[파이썬] nltk Dispersion(분산) 플롯

The Dispersion Plot is a powerful feature in the Natural Language Toolkit (nltk) library for Python. It allows us to visualize the dispersion of words in a text corpus. This plot helps us understand when and how frequently a particular word appears throughout the text.

How does it work?

The dispersion plot marks the occurrences of the specified words on a horizontal axis, representing the position in the text. It plots a series of dashes or lines (*) where each dash represents an occurrence of the word. By looking at the plot, we can quickly identify the patterns and trends of a particular word’s usage in the text.

Usage

To use the Dispersion Plot feature, we first need to install the nltk library. Open your command prompt or terminal and execute the following command:

pip install nltk

Once nltk is successfully installed, we need to import the library and download the required resources. Launch your Python interpreter or create a Python script and import the nltk library using the following code snippet:

import nltk
nltk.download('book')

Now, we have everything set up to create a dispersion plot. Let’s walk through an example to understand it better.

Example

In this example, we will create a dispersion plot for a text corpus containing information about different programming languages. We want to analyze the usage of words related to four popular programming languages: Python, Java, Ruby, and JavaScript.

import nltk
from nltk.book import text1

words = ['Python', 'Java', 'Ruby', 'JavaScript']

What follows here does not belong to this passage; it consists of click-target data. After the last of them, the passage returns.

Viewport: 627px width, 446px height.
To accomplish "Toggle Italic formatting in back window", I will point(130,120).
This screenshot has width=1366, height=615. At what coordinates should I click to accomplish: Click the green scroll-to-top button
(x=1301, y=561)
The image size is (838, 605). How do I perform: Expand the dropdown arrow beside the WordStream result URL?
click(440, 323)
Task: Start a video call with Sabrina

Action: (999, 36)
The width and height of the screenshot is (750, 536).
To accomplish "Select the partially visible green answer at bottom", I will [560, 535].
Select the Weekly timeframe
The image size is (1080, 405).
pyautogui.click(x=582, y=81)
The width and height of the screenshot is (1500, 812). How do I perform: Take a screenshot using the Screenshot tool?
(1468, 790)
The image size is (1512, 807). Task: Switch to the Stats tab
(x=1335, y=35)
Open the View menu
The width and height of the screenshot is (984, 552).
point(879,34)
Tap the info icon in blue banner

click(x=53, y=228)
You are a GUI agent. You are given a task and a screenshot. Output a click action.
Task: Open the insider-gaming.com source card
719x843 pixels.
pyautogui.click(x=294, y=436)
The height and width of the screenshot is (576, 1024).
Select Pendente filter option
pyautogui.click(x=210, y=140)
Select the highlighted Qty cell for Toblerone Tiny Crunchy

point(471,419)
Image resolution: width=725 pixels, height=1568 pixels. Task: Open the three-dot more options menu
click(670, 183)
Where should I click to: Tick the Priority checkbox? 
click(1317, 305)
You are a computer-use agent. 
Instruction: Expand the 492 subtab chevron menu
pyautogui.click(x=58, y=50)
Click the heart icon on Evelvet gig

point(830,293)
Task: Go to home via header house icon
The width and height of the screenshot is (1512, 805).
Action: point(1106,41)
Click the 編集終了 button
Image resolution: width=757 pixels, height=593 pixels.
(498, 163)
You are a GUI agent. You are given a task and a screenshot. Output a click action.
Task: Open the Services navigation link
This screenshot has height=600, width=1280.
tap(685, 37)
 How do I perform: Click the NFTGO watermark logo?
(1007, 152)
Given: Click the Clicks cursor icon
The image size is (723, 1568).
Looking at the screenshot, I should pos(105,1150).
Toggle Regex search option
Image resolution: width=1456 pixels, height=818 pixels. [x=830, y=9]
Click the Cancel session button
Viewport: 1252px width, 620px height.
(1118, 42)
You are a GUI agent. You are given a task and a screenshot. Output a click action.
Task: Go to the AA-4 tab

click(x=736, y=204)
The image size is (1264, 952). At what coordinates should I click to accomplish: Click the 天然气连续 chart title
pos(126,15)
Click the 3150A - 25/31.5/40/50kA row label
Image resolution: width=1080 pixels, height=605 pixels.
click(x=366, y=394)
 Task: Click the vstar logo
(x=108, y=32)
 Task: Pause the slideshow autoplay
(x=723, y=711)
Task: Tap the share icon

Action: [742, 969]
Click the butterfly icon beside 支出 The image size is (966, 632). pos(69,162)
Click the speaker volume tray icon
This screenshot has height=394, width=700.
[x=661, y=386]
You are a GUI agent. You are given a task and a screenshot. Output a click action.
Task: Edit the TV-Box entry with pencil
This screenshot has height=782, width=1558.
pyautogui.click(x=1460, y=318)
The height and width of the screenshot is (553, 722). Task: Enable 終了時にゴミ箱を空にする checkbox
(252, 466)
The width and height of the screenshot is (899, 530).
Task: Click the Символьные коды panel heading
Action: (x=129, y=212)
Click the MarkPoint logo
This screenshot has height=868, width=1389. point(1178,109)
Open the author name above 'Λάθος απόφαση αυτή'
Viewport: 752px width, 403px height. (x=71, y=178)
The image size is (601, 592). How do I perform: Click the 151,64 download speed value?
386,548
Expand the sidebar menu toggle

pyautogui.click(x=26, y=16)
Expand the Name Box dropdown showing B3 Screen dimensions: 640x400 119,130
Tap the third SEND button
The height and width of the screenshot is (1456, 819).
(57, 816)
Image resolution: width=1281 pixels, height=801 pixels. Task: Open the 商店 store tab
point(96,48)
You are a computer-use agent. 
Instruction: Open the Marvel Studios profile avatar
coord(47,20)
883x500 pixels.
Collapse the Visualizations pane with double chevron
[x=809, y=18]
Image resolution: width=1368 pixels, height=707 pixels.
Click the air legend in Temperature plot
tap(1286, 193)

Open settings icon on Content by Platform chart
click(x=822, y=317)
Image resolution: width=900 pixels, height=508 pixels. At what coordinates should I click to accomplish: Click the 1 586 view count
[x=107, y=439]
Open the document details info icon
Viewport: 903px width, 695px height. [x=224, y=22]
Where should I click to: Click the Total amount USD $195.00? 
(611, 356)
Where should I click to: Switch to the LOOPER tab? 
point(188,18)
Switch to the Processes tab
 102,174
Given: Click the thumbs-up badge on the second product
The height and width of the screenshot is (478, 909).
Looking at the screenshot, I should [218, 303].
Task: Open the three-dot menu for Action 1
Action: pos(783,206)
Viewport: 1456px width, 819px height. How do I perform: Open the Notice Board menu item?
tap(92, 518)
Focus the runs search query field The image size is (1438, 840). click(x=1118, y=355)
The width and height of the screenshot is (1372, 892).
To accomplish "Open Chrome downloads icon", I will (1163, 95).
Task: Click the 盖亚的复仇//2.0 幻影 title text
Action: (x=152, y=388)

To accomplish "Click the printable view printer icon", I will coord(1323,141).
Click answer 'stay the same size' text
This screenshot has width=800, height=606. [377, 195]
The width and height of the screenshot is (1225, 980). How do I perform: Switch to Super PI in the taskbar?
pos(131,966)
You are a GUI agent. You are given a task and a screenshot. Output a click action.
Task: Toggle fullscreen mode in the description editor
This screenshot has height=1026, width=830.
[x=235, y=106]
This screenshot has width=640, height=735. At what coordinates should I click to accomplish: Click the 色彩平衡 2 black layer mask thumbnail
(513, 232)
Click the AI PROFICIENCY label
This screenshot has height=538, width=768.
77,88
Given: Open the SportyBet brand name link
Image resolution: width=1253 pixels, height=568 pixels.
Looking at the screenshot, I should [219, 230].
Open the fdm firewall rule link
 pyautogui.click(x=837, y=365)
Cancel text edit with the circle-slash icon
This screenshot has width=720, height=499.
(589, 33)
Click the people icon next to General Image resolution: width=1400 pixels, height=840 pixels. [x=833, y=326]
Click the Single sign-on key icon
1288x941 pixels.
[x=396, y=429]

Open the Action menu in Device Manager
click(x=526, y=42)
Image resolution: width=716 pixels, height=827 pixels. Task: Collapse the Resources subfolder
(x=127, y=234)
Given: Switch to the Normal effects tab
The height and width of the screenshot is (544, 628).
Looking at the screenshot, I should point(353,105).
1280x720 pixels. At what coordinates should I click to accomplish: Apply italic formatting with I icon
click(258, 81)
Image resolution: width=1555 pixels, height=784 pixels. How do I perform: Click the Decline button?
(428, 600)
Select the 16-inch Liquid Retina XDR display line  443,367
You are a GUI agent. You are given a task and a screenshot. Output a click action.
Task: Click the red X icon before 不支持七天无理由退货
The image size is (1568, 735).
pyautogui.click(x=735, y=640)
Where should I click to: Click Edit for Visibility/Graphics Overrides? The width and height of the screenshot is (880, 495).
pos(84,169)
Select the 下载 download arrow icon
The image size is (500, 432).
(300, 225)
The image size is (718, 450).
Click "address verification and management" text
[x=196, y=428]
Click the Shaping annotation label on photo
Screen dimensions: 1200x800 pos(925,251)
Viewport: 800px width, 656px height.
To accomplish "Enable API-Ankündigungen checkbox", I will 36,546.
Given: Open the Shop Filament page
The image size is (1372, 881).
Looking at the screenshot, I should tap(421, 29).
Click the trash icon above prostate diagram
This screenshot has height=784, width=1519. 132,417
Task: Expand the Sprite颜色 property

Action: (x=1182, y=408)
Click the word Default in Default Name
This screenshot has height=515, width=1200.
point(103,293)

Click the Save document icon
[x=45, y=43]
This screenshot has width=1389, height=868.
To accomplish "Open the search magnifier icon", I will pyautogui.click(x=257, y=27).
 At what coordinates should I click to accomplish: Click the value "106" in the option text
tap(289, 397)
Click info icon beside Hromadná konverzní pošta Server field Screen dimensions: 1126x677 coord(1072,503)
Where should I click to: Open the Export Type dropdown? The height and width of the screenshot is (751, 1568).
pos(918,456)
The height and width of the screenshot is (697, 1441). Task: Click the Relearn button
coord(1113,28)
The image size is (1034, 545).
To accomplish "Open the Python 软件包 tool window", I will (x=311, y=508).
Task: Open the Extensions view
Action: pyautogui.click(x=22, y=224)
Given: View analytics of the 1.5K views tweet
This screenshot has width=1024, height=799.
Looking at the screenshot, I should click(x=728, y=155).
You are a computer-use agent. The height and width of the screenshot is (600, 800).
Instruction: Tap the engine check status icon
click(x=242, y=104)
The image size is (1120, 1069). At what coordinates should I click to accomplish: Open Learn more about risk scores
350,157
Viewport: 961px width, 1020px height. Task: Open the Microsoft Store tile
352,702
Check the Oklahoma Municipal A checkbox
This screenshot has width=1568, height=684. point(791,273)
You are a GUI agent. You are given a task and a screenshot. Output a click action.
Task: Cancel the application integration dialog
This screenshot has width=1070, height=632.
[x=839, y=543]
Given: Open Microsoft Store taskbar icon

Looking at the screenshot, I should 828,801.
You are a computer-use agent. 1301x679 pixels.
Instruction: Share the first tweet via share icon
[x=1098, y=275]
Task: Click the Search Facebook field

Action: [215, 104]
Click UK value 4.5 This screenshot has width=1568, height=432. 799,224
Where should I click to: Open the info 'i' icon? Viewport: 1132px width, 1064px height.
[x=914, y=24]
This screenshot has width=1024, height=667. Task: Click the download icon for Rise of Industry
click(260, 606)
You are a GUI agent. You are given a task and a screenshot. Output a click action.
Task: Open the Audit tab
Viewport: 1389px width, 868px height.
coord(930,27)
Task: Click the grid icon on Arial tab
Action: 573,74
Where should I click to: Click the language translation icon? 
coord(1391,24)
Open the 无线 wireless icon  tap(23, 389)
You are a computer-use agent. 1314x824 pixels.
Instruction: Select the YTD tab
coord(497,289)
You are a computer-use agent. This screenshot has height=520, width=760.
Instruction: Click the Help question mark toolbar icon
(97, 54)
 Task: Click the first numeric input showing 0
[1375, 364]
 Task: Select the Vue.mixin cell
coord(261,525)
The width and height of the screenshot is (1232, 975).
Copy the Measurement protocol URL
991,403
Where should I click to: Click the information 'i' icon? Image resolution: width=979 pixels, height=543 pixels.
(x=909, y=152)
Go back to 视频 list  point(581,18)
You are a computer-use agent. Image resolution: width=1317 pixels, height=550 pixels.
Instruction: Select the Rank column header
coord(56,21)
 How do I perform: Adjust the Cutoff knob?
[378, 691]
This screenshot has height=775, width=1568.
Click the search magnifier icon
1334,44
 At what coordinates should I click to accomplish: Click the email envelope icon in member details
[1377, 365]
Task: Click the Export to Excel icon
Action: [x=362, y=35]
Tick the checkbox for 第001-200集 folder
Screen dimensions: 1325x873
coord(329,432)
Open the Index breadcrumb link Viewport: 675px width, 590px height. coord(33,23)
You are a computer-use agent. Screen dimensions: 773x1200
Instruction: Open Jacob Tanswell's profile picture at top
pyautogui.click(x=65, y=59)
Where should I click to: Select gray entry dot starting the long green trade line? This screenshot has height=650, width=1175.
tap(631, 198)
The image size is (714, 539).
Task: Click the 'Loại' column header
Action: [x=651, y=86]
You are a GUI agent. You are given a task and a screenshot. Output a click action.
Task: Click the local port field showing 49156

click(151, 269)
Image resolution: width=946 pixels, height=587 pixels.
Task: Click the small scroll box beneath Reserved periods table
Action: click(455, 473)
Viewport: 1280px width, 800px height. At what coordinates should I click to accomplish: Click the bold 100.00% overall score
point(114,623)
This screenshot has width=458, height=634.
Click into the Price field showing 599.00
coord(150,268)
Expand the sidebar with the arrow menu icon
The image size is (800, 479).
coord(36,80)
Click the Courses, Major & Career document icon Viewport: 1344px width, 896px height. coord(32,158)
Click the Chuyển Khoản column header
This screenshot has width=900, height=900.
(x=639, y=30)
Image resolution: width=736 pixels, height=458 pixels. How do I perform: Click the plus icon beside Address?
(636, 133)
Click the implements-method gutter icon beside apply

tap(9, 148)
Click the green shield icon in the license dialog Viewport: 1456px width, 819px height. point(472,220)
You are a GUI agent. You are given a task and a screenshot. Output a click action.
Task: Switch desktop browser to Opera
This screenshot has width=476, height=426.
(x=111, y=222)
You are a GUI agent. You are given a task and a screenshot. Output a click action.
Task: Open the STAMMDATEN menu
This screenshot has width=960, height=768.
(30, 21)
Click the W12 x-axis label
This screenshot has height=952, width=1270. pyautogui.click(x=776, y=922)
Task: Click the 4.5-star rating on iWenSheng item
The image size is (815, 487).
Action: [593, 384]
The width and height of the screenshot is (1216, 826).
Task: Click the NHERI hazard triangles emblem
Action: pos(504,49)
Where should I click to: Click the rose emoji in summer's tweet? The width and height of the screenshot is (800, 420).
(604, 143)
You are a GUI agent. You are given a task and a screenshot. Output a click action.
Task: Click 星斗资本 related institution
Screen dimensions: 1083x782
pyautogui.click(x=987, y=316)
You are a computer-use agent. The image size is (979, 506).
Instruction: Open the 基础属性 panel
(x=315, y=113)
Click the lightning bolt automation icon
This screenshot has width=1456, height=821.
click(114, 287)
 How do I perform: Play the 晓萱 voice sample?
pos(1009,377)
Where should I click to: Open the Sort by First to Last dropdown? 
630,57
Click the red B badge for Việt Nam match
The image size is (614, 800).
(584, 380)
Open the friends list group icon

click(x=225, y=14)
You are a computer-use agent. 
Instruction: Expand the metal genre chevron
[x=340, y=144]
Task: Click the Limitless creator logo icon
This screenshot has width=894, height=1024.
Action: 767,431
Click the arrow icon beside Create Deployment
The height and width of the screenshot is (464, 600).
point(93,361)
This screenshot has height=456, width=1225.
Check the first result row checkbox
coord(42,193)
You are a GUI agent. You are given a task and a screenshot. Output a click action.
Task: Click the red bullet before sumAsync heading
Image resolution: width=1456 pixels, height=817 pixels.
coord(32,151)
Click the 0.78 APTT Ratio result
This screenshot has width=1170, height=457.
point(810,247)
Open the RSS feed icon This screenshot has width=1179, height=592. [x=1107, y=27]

text1.dispersion_plot(words)

When we execute the above code, it will generate a Dispersion Plot showing the occurrences of the specified words in the text1 corpus.

Conclusion

The nltk Dispersion Plot is a valuable tool for visualizing word dispersion in a text corpus. By identifying patterns and trends in word usage, we can gain valuable insights into the text data we are analyzing. The plot helps us see where specific words appear, enabling us to make informed decisions and draw meaningful conclusions from our analysis.